— 設定課題 1 —
SDGsに関する文章の要旨を、二文にまとめてください。
— 設定課題 2 —
SDGsに関する文章を、最後の文に続けて書き進めてください。

— 提示文章 —
##########
SDGsの意味は?DXとの関係性は?政府や民間での取り組みの違いは?事例も紹介
SDGsはよく耳にする言葉ですが、その正確な意味や推進状況を知っていますか。
SDGsは「持続可能な開発目標」と訳される・・・という程度は分かっている読者も多いでしょう。
持続的な開発目標を追求する中で、皆様お馴染みのDXが役立つ分野が多々あります。
逆に、DXを推進した結果、持続的な開発目標の達成に貢献する効果が生まれる事例も多々あるのです。
今回は、SDGsについて、意味やDXとの関係性に焦点を当て、政府および民間での取り組みの違いについても解説し、それらの事例も紹介します。
SDGsとは
SDGsは「持続可能な開発目標」と訳され、最終目標「持続可能な社会の実現」を目指す取り組みを指します。
国連サミット:「持続可能な開発のための2030アジェンダ」を採択
2015年の国連サミットにおいて全会一致で採択された「持続可能な開発のための2030アジェンダ」に、SDGsに関する以下の17の目標が設定されています。
目標1:貧困の撲滅
目標2:飢餓撲滅、食料安全保障
目標3:健康・福祉
目標4:万人への質の高い教育・生涯学習
目標5:ジェンダー平等
目標6:水・衛生の利用可能性
目標7:エネルギーへのアクセス
目標8:包括的で持続可能な経済成長、雇用
目標9:強靭なインフラ、工業化・イノベーション
目標10:国内と国家間の不平等の是正
目標11:持続可能な都市
目標12:持続可能な消費と生産
目標13:気候変動への対処
目標14:海洋と海洋資源の保全・持続可能な利用
目標15:陸域生態系、森林管理、砂漠化への対処、生物多様化
目標16:平和で包括的な社会の促進
目標17:実現手段の強化と持続可能な開発のためのグローバル・パートナーシップの活用
日本政府:「SDGsアクションプラン2022」を決定
2021年12月に政府のSDGs推進本部が「SDGsアクションプラン2022」を決定し、その中で「Pで始まる5つの分野」に重点を置き、推進することとしています。
##########
— データ —
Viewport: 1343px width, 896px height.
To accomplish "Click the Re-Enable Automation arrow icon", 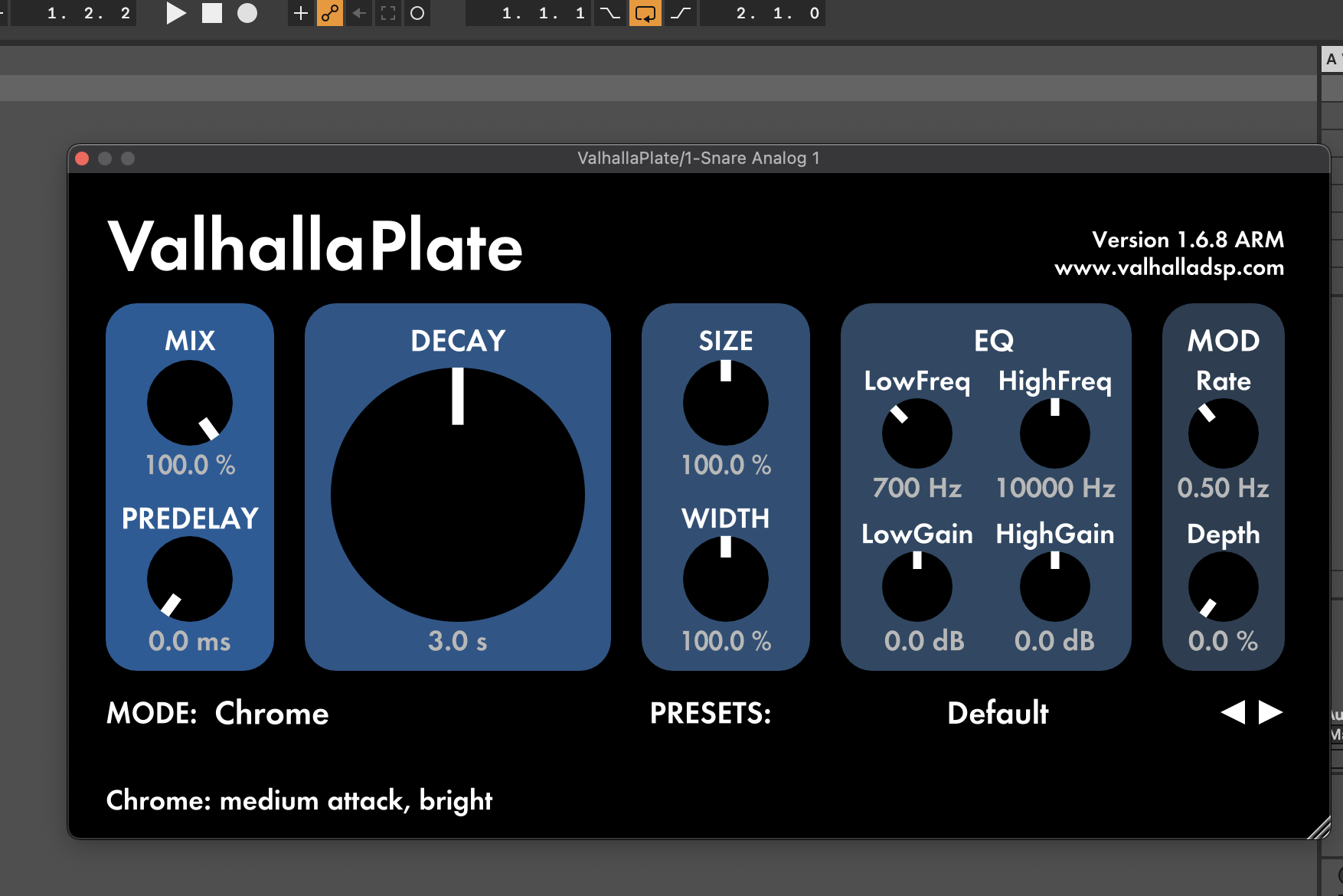I will tap(358, 13).
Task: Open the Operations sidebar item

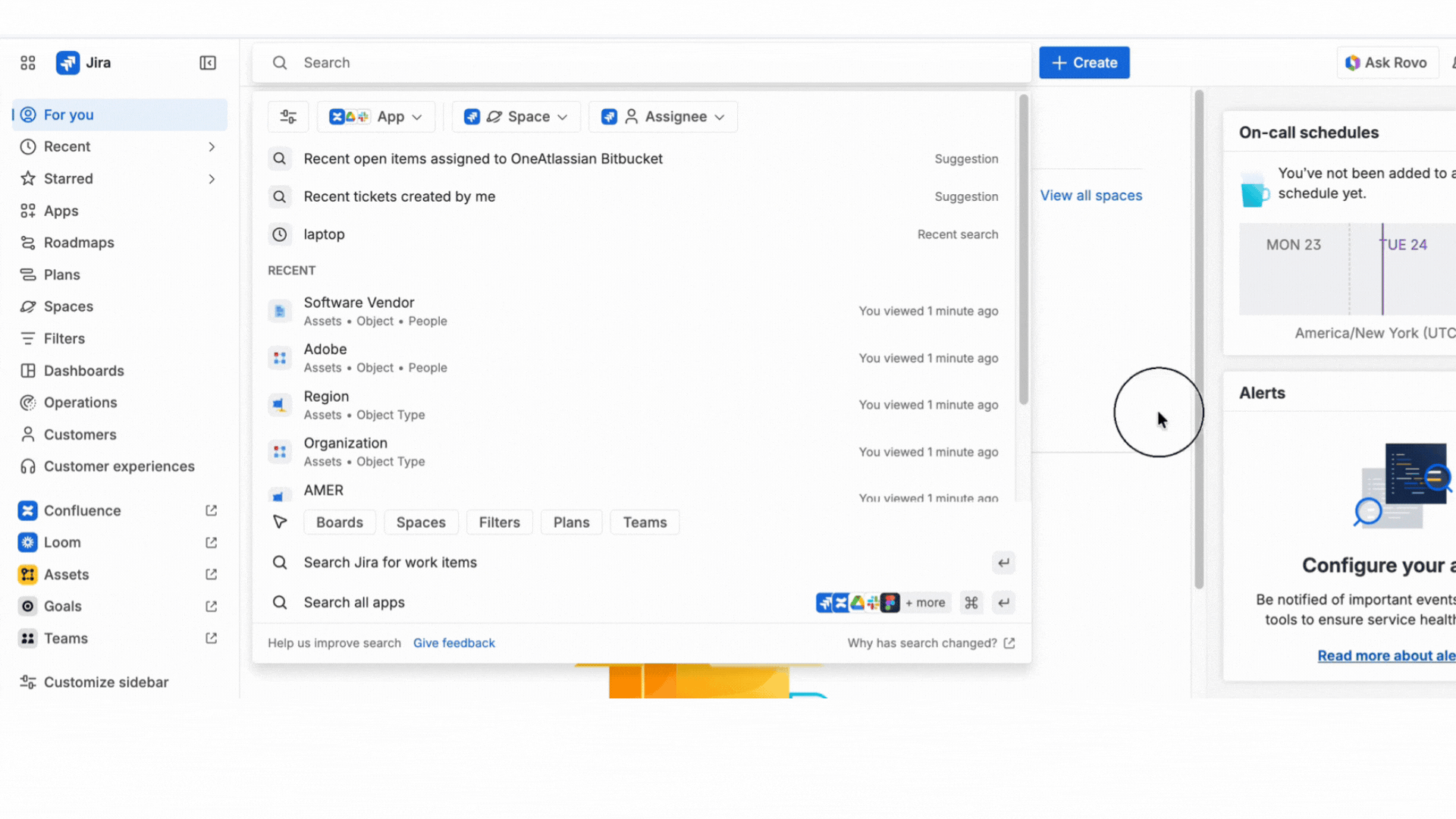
##########
— 結果 1 —
SDGsは「持続可能な開発目標」と訳され、「持続可能な社会の実現」を目指す取り組みであり、2015年の国連サミットで全会一致で採択された「持続可能な開発のための2030アジェンダ」に17の目標が設定されています。文章はSDGsの意味やDXとの関係性、政府と民間の取り組みの違いを解説するとしており、日本政府のSDGs推進本部は2021年12月に「SDGsアクションプラン2022」を決定し、「Pで始まる5つの分野」に重点を置いて推進することとしています。

— 結果 2 —
最初のPはPeople(人間)で、「感染症対策と未来の基盤づくり」を目指した次の2つの項目です。
重点項目1:あらゆる人々が活躍する社会・ジェンダー平等の実現
重点項目2:健康・長寿の達成
第2のPはProsperity(繁栄)で、「成長と分配の好循」を目指した次の1項目です。
重点項目3:成長市場の創出、地域活性化、科学技術イノベーション
第3のPはPlanet(地球)で、「地球の未来への貢献」を目指した次の3項目です。
重点項目4:持続可能で強靭な国土と質の高いインフラの整備
重点項目5:省・再生可能エネルギー、防災・気候変動対策、循環型社会
重点項目6:生物多様性、森林、海洋等の環境保全
第4のPはPeace(平和)で、「普遍的価値の遵守」を目指した次の1項目です。
重点項目7:平和と安全・安心社会の実現
第5のPはPartnershipで、「絆の力を呼び起こす」を目指した次の1項目です。
重点項目8:SDGs実施推進の体制と手段
重点項目8に関連して、政府のSDGs推進本部の下に関係府省庁が一体となって、市民社会や有識者、民間企業、国際機関等あらゆる分野の関係者と連携して推進することを表明しています。
なお、読者の皆様が関係するITや情報関連の重点項目としては、以下のものがあります。
重点項目1では、
「教育のICT化」
「GIGAスクール構想」
「女性デジタル人材の育成」
です。
重点項目3では、デジタルトランスフォーメーション(DX)を推進します。
SDGsとDXの関係
SDGsと同様、政府が現在推進している取り組みにDXがありますが、両者は全く無関係なものでしょうか。
SDGsとDXには接点がある
SDGsは「持続可能な社会の実現」を目指すもので、DXは「デジタルの力でビジネス世界の変革」を目指すものです。
このため、両者には接点が無いように見られがちですが、DXを広義に解釈すれば、
「デジタルの力で現実世界(視野を広げて、ビジネスをはじめ様々な課題を抱えている世界)に変革」
をもたらすものと見ることができます。
両者の目指す方向は同じで、DXには推進力が期待される
SDGsの目指す社会は、
「地球環境を守りながら、経済的に成長し、雇用に恵まれ、誰でも楽しく暮らせる循環型社会」
です。
経済産業省はDXを企業のビジネス環境の観点で定義していますが、歴史を紐解けば、エリック・ストルターマン教授の提唱する
「人々の生活をあらゆる面で良い方向に変化させ、生活がより豊かになるもの」
という概念がDXの起源とされています。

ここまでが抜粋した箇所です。